Con todo, el administrador concursal que la Audiencia Nacional nombró este verano para hacerse cargo de Alu Ibérica mientras avanza la instrucción del caso Alcoa —causa penal por la posible estafa en la venta— tiene un plazo de cinco días para interponer un recurso de reposición e impugnar la decisión que el Mercantil 2 emitió este lunes.

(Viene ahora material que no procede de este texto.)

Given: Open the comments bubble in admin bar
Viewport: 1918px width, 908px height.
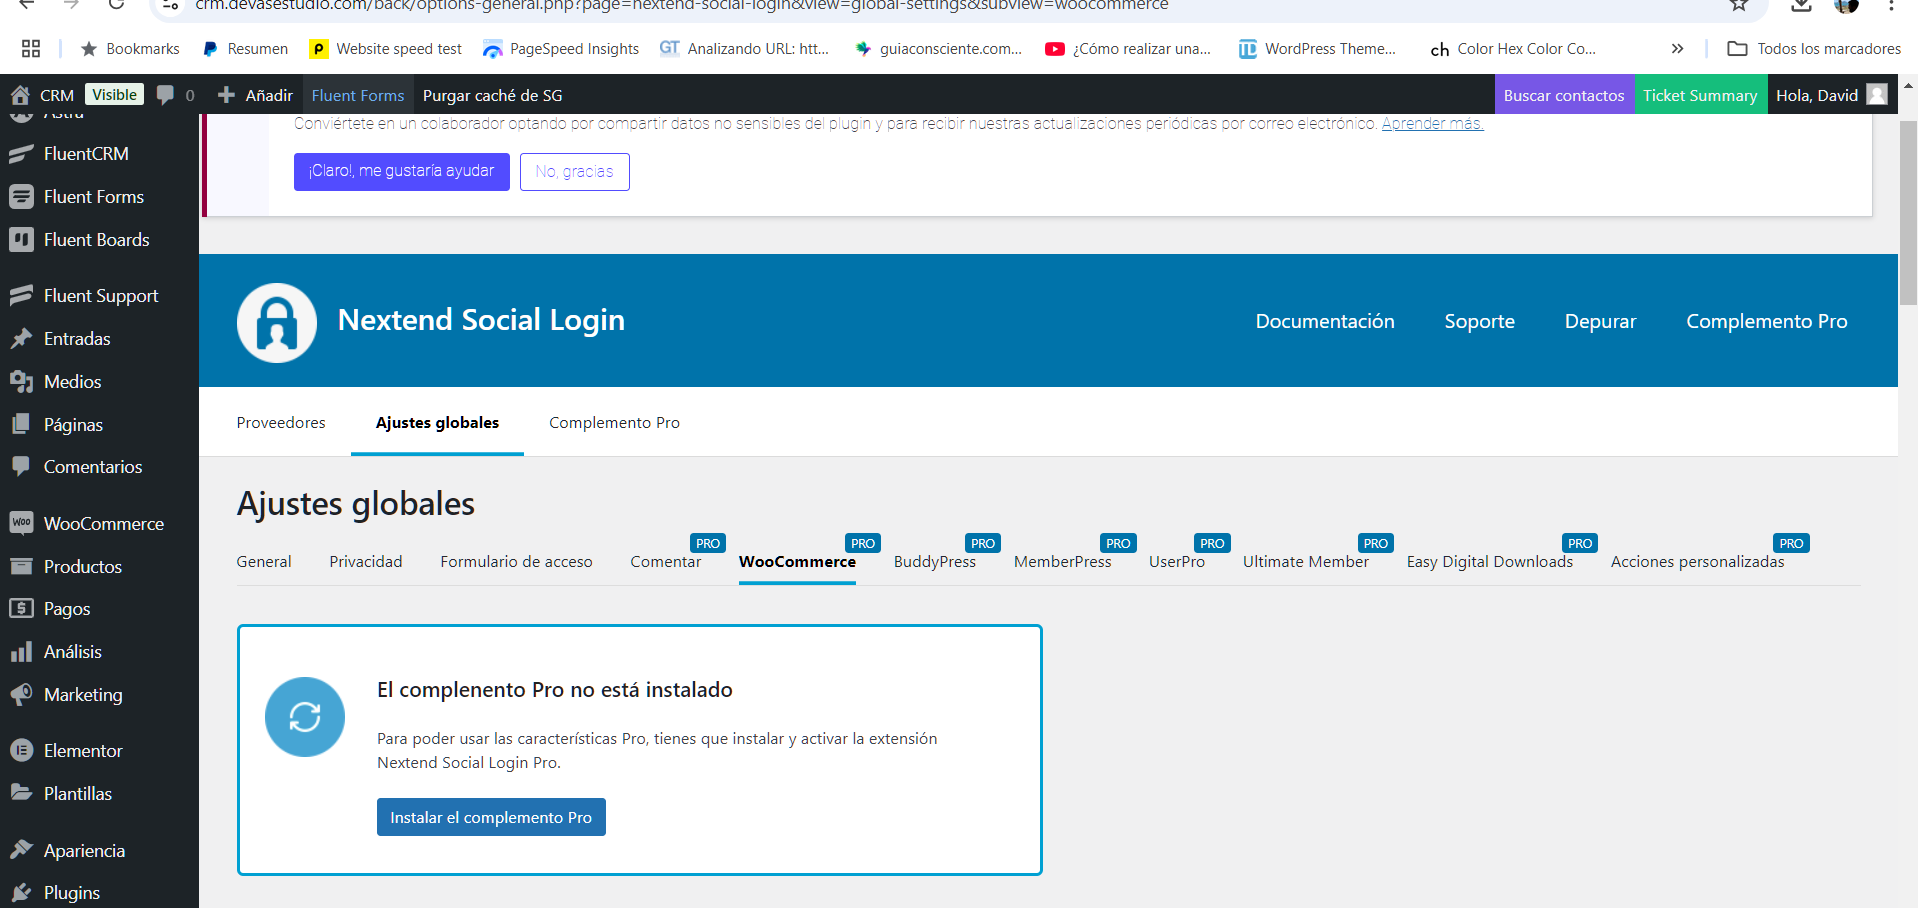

Ramón Juega solicitó la liquidación de Alu Ibérica desde un principio, desde que cursó al Juzgado de lo Mercantil en noviembre su petición de concurso de acreedores voluntario. El 30 de noviembre la Justicia declaró la entrada de la empresa en el proceso concursal al dar por acreditada su insolvencia. Sin embargo, la jueza no resolvió en aquel momento sobre la liquidación y optó por pedir, por una parte, un informe sobre ello al administrador concursal y, por otra, más acreditaciones sobre su autoridad al administrador judicial. Finalmente, ha decidido denegar la petición.

Búsqueda de un comprador

La Xunta se ha comprometido a trabajar junto con el administrador concursal para buscar un comprador para la fábrica que Alcoa vendió en julio de 2019 a Parter Capital y que el fondo suizo revendió en 2020 a Grupo Riesgo, dueño actual y sospechoso de vaciar las cuentas de Alu Ibérica mediante sobrecostes, negocios ficticios y tretas como la compra de bitcoins. También el Principado de Asturias ha manifestado su apoyo de cara a buscar un futuro para Alu Ibérica, que abarca las fábricas de aluminio de A Coruña y de Avilés, ambas paradas desde agosto y con sus 600 trabajadores en un expediente de regulación temporal de empleo (ERTE). La plantilla demanda además al Ministerio de Industria la intervención de la SEPI (Sociedad Estatal de Participaciones Industriales) y la convocatoria de la mesa industrial para buscar una solución política, pero el Gobierno ha tomado distancia de la crisis de Alu Ibérica desde su judicialización.

La jueza María Tardón, titular del Juzgado Central de Instrucción 3 de la Audiencia Nacional, investiga desde diciembre del año pasado a diez personas físicas y nueve jurídicas —entre las que se encuentran las sociedades Alcoa Inespal, Alu Ibérica AVL, Alu Ibérica LC SL, Parter Capital Group y Grupo Industrial Riesgo— por presuntos delitos de estafa agravada, insolvencia punible, apropiación indebida, delito contra la seguridad de los trabajadores y pertenencia a grupo criminal. El caso Alcoa llevó a la detención de cuatro directivos de Riesgo tras los registros policiales de la pasada primavera y las medidas cautelares fueron subiendo de nivel —de intervención a administración judicial— mientras las fábricas languidecen sumidas en la insolvencia y a la espera de una salida que resucite la actividad fabril.